Après avoir évoqué la somme de "500 000 euros brut" la semaine dernière, l'hebdomadaire satirique chiffre, dans son édition à paraître mercredi, à 831 440 euros bruts la somme perçue par Penelope Fillon comme assistante parlementaire de son mari ou de son suppléant Marc Joulaud. Non pas seulement de 1998 à 2002, comme Le Canard l'écrivait la semaine dernière, mais dès 1988.

Quant aux revenus perçus par deux des enfants du candidat de la droite à l'élection présidentielle comme assistants parlementaires au Sénat, mission dont leur père a lui-même révélé l'existence jeudi soir sur TF1, l'hebdomadaire les chiffre à 84 000 euros : 57 084 euros bruts perçus par Marie Fillon et 26 651 euros par Charles Fillon.
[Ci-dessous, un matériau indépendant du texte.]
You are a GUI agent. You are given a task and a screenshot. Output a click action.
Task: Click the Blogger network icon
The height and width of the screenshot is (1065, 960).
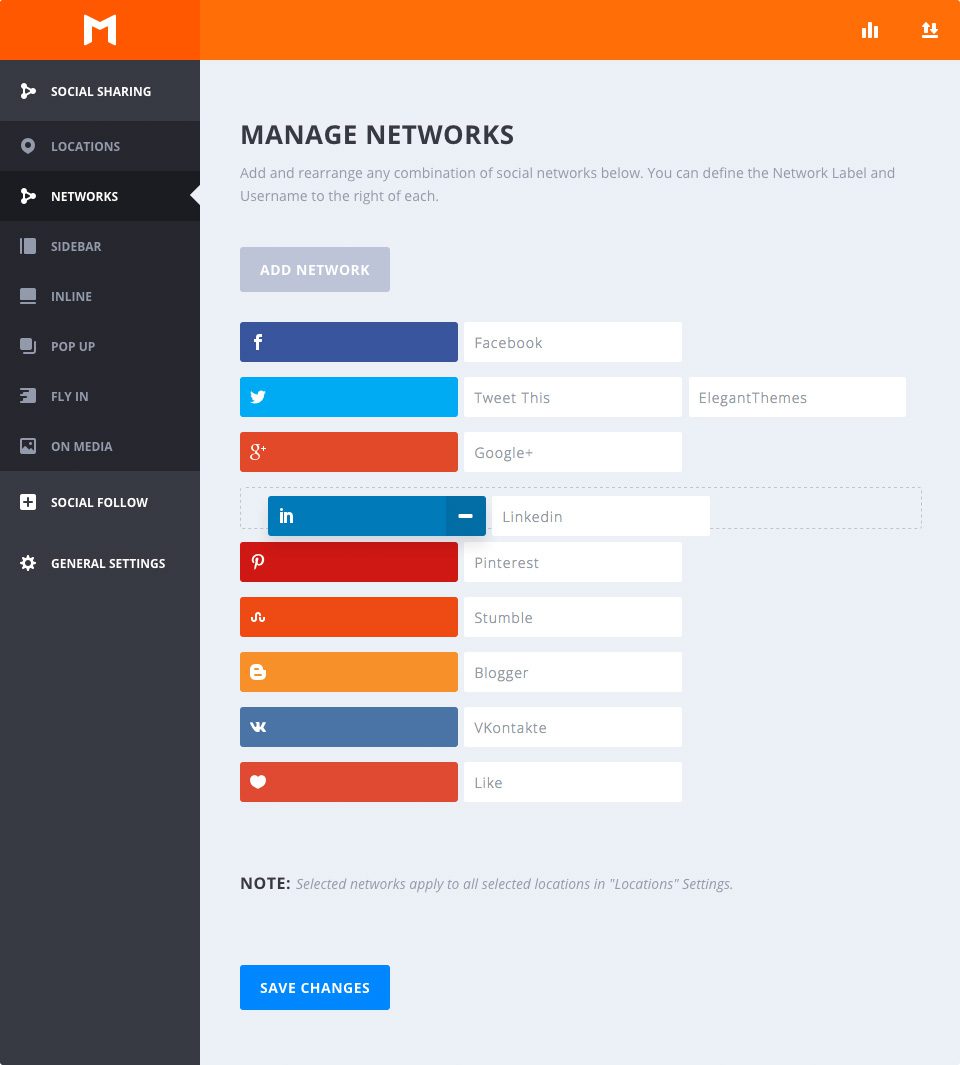tap(258, 672)
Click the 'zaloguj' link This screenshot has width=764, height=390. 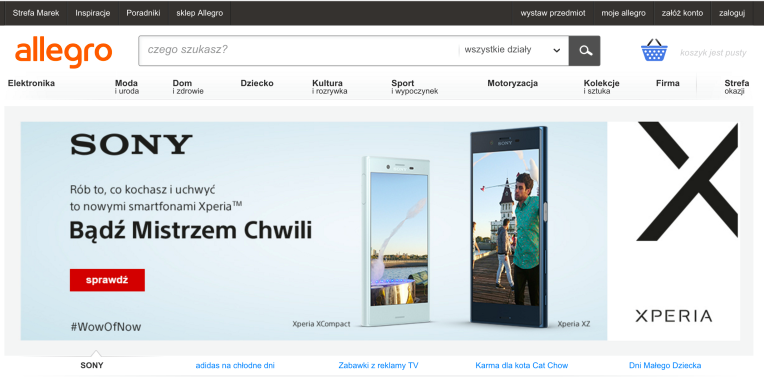pos(732,13)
Ces deux nouveaux épisodes viennent nourrir une séquence dévastatrice, lancée voici une semaine et qui a déjà gâché le grand meeting de campagne du candidat de la droite à l'Elysée dimanche dernier, à 82 jours du premier tour.
Les enquêteurs cherchent à déterminer si Penelope Fillon a effectivement exercé une activité pendant les années où elle a été rémunérée en tant qu'assistante parlementaire, au côté de son mari, puis de son suppléant Marc Joulaud quand François Fillon était au gouvernement ou à Matignon.

L'enquête porte aussi sur l'emploi de François Fillon à la Revue des Deux Mondes, rémunéré 5.000 euros brut mensuels entre mai 2012 et décembre
2013 (quelque 100.000 euros au total).

Les enquêteurs se sont aussi intéressés à cette revue, dont ils ont perquisitionné les locaux la semaine dernière. Lundi, le propriétaire de la revue, l'homme d'affaires Marc Ladreit de Lacharrière, PDG de Fimalac et proche de François Fillon, a été également entendu dans les locaux de l'Office central de lutte contre la corruption et les infractions financières (OCLCIFF ), à Nanterre, près de Paris.

Début de campagne "volé"


Cette affaire n'en finit plus d'embarrasser la droite, qui avait triomphalement désigné François Fillon le 27 novembre au deuxième tour d'une primaire ouverte, dans laquelle il a successivement éliminé l'ex-président Nicolas Sarkozy et l'ancien Premier ministre Alain Juppé.

"On nous a volé notre début de campagne", s'est lamenté mardi Bruno Retailleau, président du groupe LR au Sénat et proche de M. Fillon. Le début de campagne était cependant laborieux avant même l'éclatement de cette affaire, François Fillon ayant été la cible constante de la gauche et même d'une partie de son camp sur son programme économique au libéralisme revendiqué, de la fin des 35 heures à la réduction projetée de 500 000 emplois publics, en passant par la révision de la politique de santé.

Depuis une semaine, le candidat se défend pied à pied.
Dimanche, il a assuré lors de son grand meeting parisien n'avoir avec son épouse "rien à cacher" et affirmé posséder un "seul compte en banque, au Crédit agricole de Sablé". Autre affirmation battue en brèche non seulement par Le Canard enchaîné, mais également par plusieurs parlementaires.

François Fillon, qui, pendant la campagne de la primaire de la droite, avait attaqué Nicolas Sarkozy sur le thème de l'intégrité, "Qui imagine le général
de Gaulle mis en examen?"-a lui-même fixé la ligne rouge : il ne pourrait maintenir sa candidature "si [son] honneur était atteint", s'il était "mis en examen".

Hypothèse peu probable pour le candidat en termes de calendrier et de procédure avant l'élection présidentielle. Mais suffisante pour voir à droite s'esquisser l'hypothèse d'un "plan B", pour lequel rien n'est prévu dans les statuts du parti.
En attendant, "c'est l'enquête qui détermine" le rythme de la campagne, se lamentait mardi matin un proche soutien du candidat.